Texas is a heavily-gerrymandered state, and a case will soon be heard at the Supreme Court about this very issue.   Governor Abbott refuses to make voter registration easier and more accessible with automatic voter registration (which already successfully exists in 35 other states, red and blue alike), and if you move, your voter ID card is not forwarded to you in the mail.  If you end up not voting for a while, you’ll be purged from the whole system.  Folks complain that voter apathy is to blame for poor turnout on election day, but that’s not the whole picture: the current political system in Texas is counting on these deliberate acts of voter suppression to stay in power.  And when people don’t feel empowered, they’re going to feel apathetic on Election Day.  The cycle continues, and things only get worse.

 

I still believe, however, that the power is in our hands — but only if we vote in the primaries.  A lot of Texas politicians know that if they can get through the primaries, they’re pretty much guaranteed an Election Day victory.  Ever wonder why the candidates listed on the final ballot are usually so extreme and unappealing? That vetting happened much earlier, back in the primaries, a time when a lot of us just weren’t paying attention.  And with extreme groups promising tens of thousands of dollars to candidates if they take a hard stand on something like bathrooms, the allure of the politics of fear becomes even greater.
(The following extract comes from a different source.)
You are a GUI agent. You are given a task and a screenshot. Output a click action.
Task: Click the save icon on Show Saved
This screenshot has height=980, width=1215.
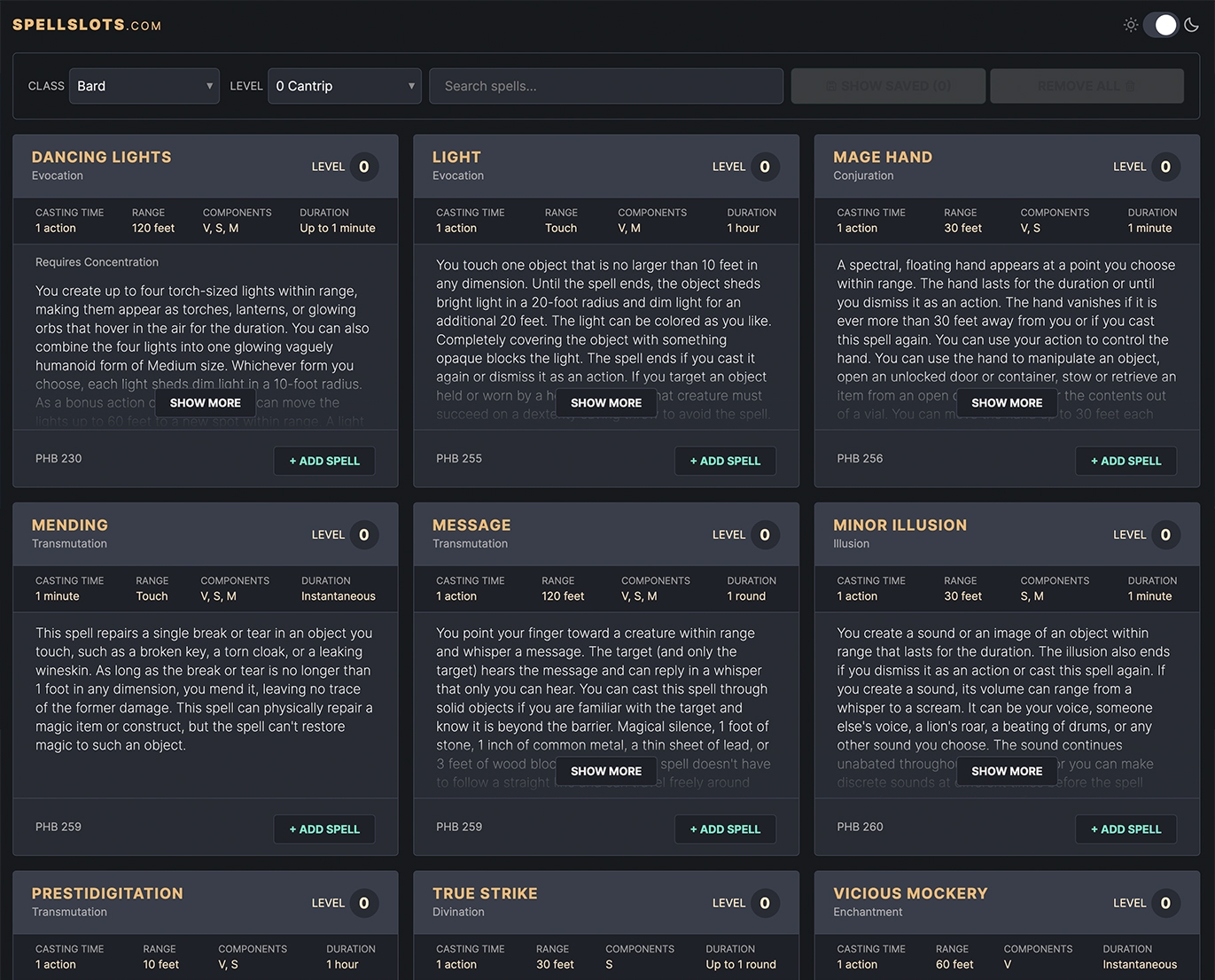pyautogui.click(x=829, y=86)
But if we do our research and look at the facts: that there has not been a single case of a transgender person assaulting anyone in a bathroom, that there are already laws in place to protect us against predators in public spaces, and that the vast majority of sexual assault cases are committed by someone we already know and trust (and not by someone putting on a dress and walking into a well-lit public space) — we will come to see this for what it is: a trick to try and get the most extreme voters to cast ballots for the most extreme candidates, all because they have persuaded us to be scared of something that doesn’t exist.

 

It’s not hard to vote in the primaries — you don’t even need to be registered with a political party. But you do need to pay attention.  Pay attention to the distractions that our politicians try to conjure up.  Things like this bathroom bill. This isn’t about potties. This is about politics and power. But if we all show up and vote in the primaries, we might actually have a shot of turning this ship around, instead of just rearranging the deck chairs on the Titanic every November.